Capita molto spesso che a fronte della ripresa di un costo da parte dei verificatori in capo alla società A non corrisponda un correlato rimborso in capo alla società B. A risolvere questo problema sono intervenute alcune recenti pronunce giurisprudenziali (da ultima, CTR Lombardia n. 486/2018) che si sono espresse in merito alla deducibilità dei costi per i servizi infragruppo in caso di consolidato fiscale nazionale. La questione aveva fatto sorgere numerosi dibattiti in dottrina e richiedeva da tempo un'interpretazione chiarificatrice.
Le conclusioni cui è arrivata la Commissione Regionale Tributaria traggono origine da un contenzioso, sollevato dall’Agenzia, nei riguardi di una società, per assenza del requisito di inerenza. In quell’occasione, l’Amministrazione aveva ritenuto i costi oggetto di verifica non ricollegabili all’attività di impresa della consolidante in quanto generatori di un’utilità canalizzata unicamente verso la società fruitrice, che trascura in tal modo l’interesse del Gruppo inteso nella sua totalità.
La Commissione è intervenuta riconoscendo che in mancanza di un danno per l’Erario, l’Amministrazione finanziaria non può porre in discussione la ripartizione dei costi tra due o più società che partecipano ad un consolidato fiscale nazionale poiché ciò determinerebbe un’azione in contrasto con il divieto di doppia imposizione. La CTR ha specificato altresì che la strategia e la finalizzazione degli investimenti effettuati all’interno di un gruppo non possono essere confinate entro i limiti che valgono per l’investitore singolo.

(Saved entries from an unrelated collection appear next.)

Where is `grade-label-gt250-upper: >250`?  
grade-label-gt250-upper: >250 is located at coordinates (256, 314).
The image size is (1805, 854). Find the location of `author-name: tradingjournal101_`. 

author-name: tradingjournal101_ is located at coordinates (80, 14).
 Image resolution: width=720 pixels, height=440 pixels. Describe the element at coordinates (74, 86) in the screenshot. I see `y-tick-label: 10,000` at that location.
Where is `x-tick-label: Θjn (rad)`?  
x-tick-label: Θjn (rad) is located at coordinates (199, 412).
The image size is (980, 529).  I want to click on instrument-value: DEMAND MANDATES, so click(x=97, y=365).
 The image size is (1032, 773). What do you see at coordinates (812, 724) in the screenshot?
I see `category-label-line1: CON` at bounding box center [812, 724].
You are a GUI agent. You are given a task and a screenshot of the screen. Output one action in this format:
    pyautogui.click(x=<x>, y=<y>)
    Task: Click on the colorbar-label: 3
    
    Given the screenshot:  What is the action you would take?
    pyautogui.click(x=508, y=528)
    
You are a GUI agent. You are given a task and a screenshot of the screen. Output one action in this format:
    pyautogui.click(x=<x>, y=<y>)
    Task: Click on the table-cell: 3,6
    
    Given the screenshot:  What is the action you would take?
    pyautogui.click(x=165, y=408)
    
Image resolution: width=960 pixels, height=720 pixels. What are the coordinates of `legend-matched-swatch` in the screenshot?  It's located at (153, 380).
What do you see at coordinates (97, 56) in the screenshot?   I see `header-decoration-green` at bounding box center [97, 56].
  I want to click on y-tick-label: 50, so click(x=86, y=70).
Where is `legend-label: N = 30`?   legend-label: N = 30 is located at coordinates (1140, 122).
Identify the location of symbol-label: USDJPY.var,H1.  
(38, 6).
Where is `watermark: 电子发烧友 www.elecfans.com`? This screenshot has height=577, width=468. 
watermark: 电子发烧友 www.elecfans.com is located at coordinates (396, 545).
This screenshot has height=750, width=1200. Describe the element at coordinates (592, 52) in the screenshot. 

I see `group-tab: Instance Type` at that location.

Dal punto di vista fiscale perciò, l’interesse del gruppo (considerato nel suo complesso come unica impresa) viene quindi dichiarato degno di tutela e riconoscimento, prescindendo dal beneficio economico immediato, in quanto è da considerare che la riferibilità di un comportamento diretto a perseguire l’interesse dell’impresa dovrebbe prevalere sulla diversa soggettività giuridica della società cui il vantaggio è riferito.